▸ Surowe dane:
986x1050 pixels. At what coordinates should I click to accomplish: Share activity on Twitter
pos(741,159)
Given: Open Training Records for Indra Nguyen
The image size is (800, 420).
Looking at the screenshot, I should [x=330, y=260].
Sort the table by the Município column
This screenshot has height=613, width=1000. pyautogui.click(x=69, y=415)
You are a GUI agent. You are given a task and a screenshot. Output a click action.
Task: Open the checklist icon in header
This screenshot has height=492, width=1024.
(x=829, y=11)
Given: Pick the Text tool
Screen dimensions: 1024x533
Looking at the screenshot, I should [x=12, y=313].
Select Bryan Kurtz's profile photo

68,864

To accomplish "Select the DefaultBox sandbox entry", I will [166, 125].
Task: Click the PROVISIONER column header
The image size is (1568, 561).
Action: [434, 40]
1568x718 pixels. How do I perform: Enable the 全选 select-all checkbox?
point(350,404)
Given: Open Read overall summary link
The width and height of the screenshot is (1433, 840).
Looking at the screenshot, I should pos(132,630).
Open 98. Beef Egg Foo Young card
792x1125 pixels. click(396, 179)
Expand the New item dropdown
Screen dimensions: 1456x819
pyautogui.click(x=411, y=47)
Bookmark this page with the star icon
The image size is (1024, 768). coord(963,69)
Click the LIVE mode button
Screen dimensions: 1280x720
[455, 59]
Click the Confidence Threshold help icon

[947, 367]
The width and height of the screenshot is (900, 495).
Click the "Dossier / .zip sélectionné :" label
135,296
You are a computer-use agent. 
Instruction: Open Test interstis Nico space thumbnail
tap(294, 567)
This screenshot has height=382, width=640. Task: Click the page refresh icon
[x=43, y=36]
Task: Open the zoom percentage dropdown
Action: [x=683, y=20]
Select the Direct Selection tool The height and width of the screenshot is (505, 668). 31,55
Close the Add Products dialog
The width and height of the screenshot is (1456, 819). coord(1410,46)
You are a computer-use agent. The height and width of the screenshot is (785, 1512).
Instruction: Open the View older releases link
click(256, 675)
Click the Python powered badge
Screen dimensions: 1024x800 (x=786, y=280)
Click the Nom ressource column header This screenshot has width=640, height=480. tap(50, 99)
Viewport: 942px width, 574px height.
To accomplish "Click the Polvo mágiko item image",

▸ Zadanie:
Przedstaw wszystkie wiersze powyższego listingu jako tabelę Markdown z kolumnami „Nr” i „Wiersz”. Puste wiersze pomiń.

▸ Rozwiązanie zadania:
| Nr | Wiersz |
|---|---|
| 1 | 986x1050 pixels. At what coordinates should I click to accomplish: Share activity on Twitter |
| 2 | pos(741,159) |
| 3 | Given: Open Training Records for Indra Nguyen |
| 4 | The image size is (800, 420). |
| 5 | Looking at the screenshot, I should [x=330, y=260]. |
| 6 | Sort the table by the Município column |
| 7 | This screenshot has height=613, width=1000. pyautogui.click(x=69, y=415) |
| 8 | You are a GUI agent. You are given a task and a screenshot. Output a click action. |
| 9 | Task: Open the checklist icon in header |
| 10 | This screenshot has height=492, width=1024. |
| 11 | (x=829, y=11) |
| 12 | Given: Pick the Text tool |
| 13 | Screen dimensions: 1024x533 |
| 14 | Looking at the screenshot, I should [x=12, y=313]. |
| 15 | Select Bryan Kurtz's profile photo |
| 16 | 68,864 |
| 17 | To accomplish "Select the DefaultBox sandbox entry", I will [166, 125]. |
| 18 | Task: Click the PROVISIONER column header |
| 19 | The image size is (1568, 561). |
| 20 | Action: [434, 40] |
| 21 | 1568x718 pixels. How do I perform: Enable the 全选 select-all checkbox? |
| 22 | point(350,404) |
| 23 | Given: Open Read overall summary link |
| 24 | The width and height of the screenshot is (1433, 840). |
| 25 | Looking at the screenshot, I should pos(132,630). |
| 26 | Open 98. Beef Egg Foo Young card |
| 27 | 792x1125 pixels. click(396, 179) |
| 28 | Expand the New item dropdown |
| 29 | Screen dimensions: 1456x819 |
| 30 | pyautogui.click(x=411, y=47) |
| 31 | Bookmark this page with the star icon |
| 32 | The image size is (1024, 768). coord(963,69) |
| 33 | Click the LIVE mode button |
| 34 | Screen dimensions: 1280x720 |
| 35 | [455, 59] |
| 36 | Click the Confidence Threshold help icon |
| 37 | [947, 367] |
| 38 | The width and height of the screenshot is (900, 495). |
| 39 | Click the "Dossier / .zip sélectionné :" label |
| 40 | 135,296 |
| 41 | You are a computer-use agent.  |
| 42 | Instruction: Open Test interstis Nico space thumbnail |
| 43 | tap(294, 567) |
| 44 | This screenshot has height=382, width=640. Task: Click the page refresh icon |
| 45 | [x=43, y=36] |
| 46 | Task: Open the zoom percentage dropdown |
| 47 | Action: [x=683, y=20] |
| 48 | Select the Direct Selection tool The height and width of the screenshot is (505, 668). 31,55 |
| 49 | Close the Add Products dialog |
| 50 | The width and height of the screenshot is (1456, 819). coord(1410,46) |
| 51 | You are a computer-use agent. The height and width of the screenshot is (785, 1512). |
| 52 | Instruction: Open the View older releases link |
| 53 | click(256, 675) |
| 54 | Click the Python powered badge |
| 55 | Screen dimensions: 1024x800 (x=786, y=280) |
| 56 | Click the Nom ressource column header This screenshot has width=640, height=480. tap(50, 99) |
| 57 | Viewport: 942px width, 574px height. |
| 58 | To accomplish "Click the Polvo mágiko item image", |